Use Windowless Work Spaces as Conference or Training Rooms
The interior spaces surrounded by outside-facing offices, are wonderful areas for conference or seminar rooms. Since this location won’t be occupied for long periods of time, the lack of natural light won’t be an overwhelming issue. As for that outside-light feel, the space can be made to look brighter by using various design concepts, such as bright wall colors, large art pieces and halogen light bulbs. When not used for conferences or client meetings, the space can serve as quiet work areas or be used for group discussions.
If you Need the Space for Offices, Consider These Ideas to Brighten the Enclosed Rooms
If you absolutely need the interior offices, there are several renovation and decorating techniques that can make those spaces feel less confining and a little more connected to the outside.

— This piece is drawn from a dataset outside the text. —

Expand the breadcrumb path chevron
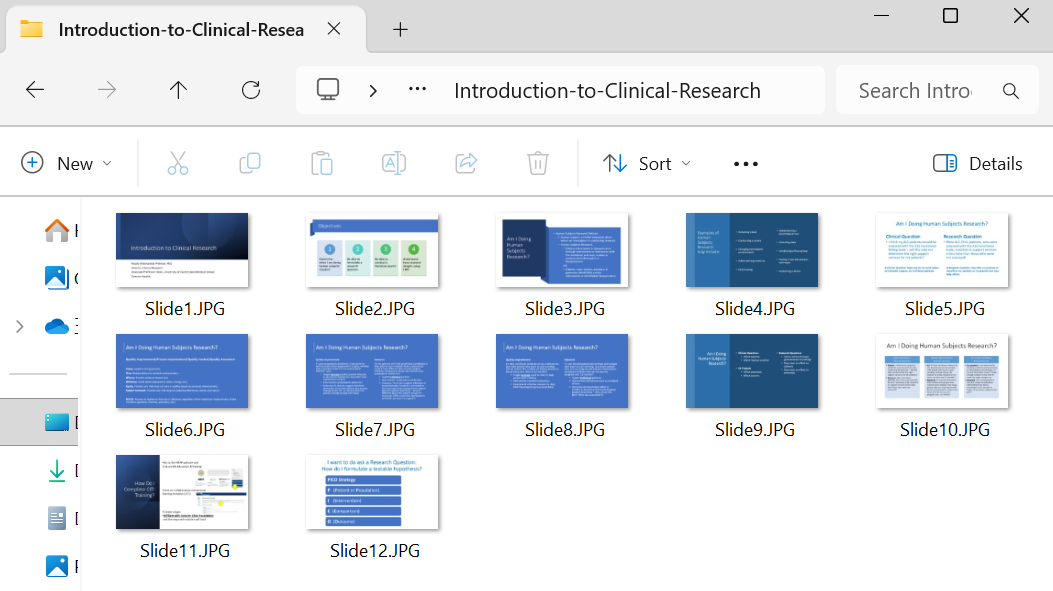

Using glass walls and doors makes an enclosed space feel larger and more open. The glass lets in more natural light from the offices that are across from or next to the interior spaces. If a glass-walled office makes your staff feel as if they’re on display, there are a number of methods to create privacy zones. By alternating traditional-wall material with glass panels or selecting glass that is glazed, frosted, designed with a pattern or texture, or tinted you can provide an element of privacy. These unique effects can be used on just the lower portions of the glass, leaving the upper half clear, or alternate these special designs with clear glass panels.
If re-configuring your walls isn’t an option, then focus on paint colors, especially white ceilings and pale blue, pink, yellow or gray walls. Break up the wall space by hanging mirrors, large art pieces in modern metallic or white frames, or large landscapes. Use light to focus on the art and hide lights behind furniture, plants or next to bookcases to add an indirect glow. Upholster furniture in outdoor colors, such as green, gray or brown. Don’t forget a plant or two, low-light types or faux will do.
Studies have shown that natural light in office environments is better for your employees’ mental and physical health, but when the windowed spaces are taken make the alternative a place your workers will want to be.